___ Source material ___

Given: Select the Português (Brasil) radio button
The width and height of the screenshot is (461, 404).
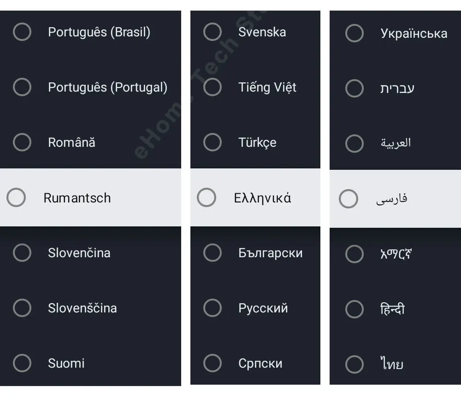Looking at the screenshot, I should click(x=22, y=32).
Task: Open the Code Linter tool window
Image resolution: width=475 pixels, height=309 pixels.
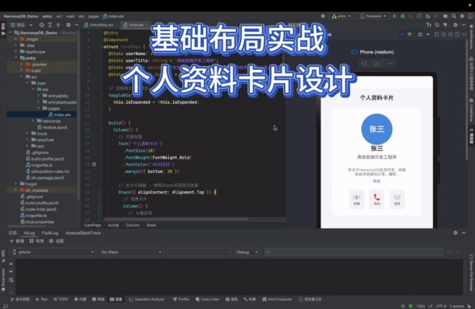Action: point(209,299)
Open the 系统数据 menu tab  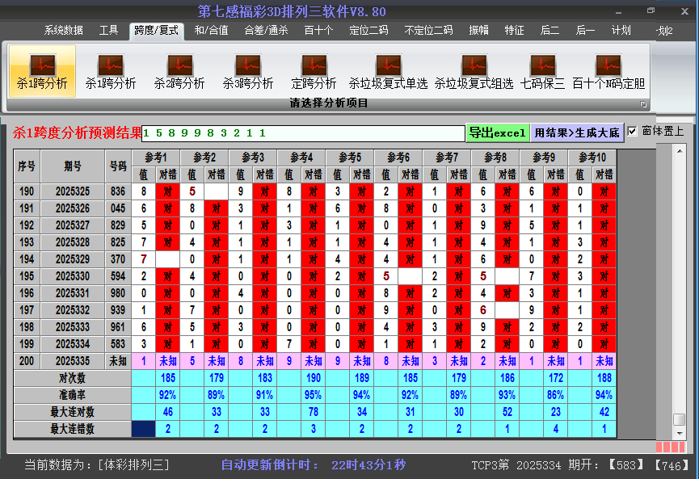[64, 31]
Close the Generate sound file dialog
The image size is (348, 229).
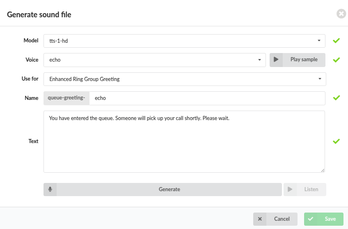341,14
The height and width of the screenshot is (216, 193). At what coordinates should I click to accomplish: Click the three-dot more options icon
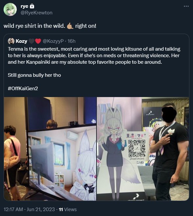pyautogui.click(x=186, y=6)
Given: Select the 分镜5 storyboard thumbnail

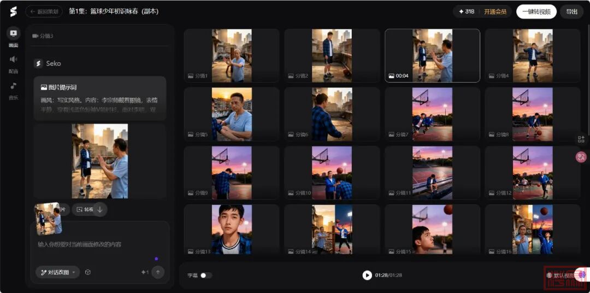Looking at the screenshot, I should point(232,114).
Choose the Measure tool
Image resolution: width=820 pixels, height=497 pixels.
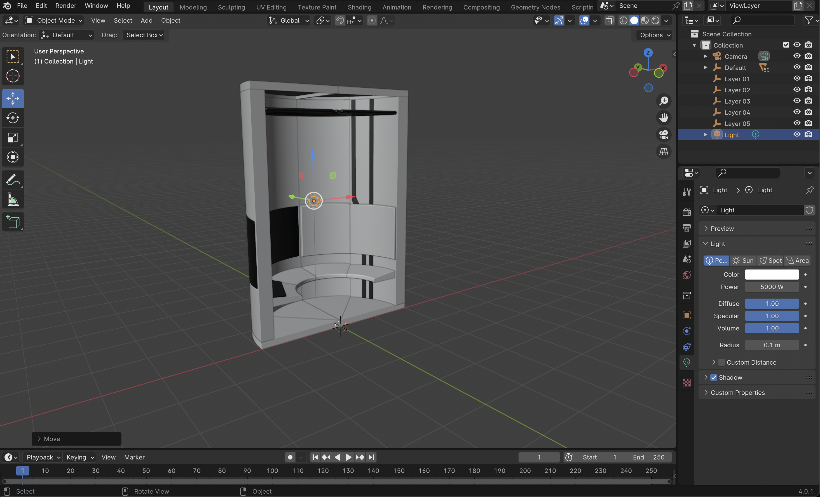[x=13, y=200]
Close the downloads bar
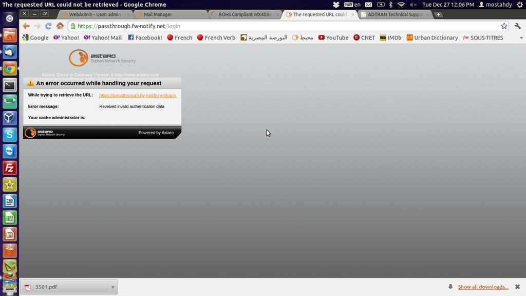Screen dimensions: 526x296 [x=517, y=287]
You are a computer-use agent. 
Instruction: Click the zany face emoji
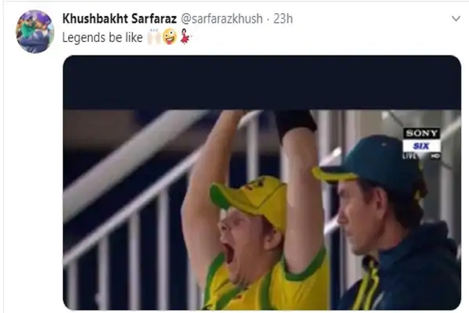(169, 37)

___

Short problem:
Express the data from the line with "You are a computer-use agent." through the end as a JSON list of strings, one string per line and no blank lines. Leave the pictures out of the answer.

Response below:
[
  "You are a computer-use agent. ",
  "Instruction: Click the zany face emoji",
  "(169, 37)"
]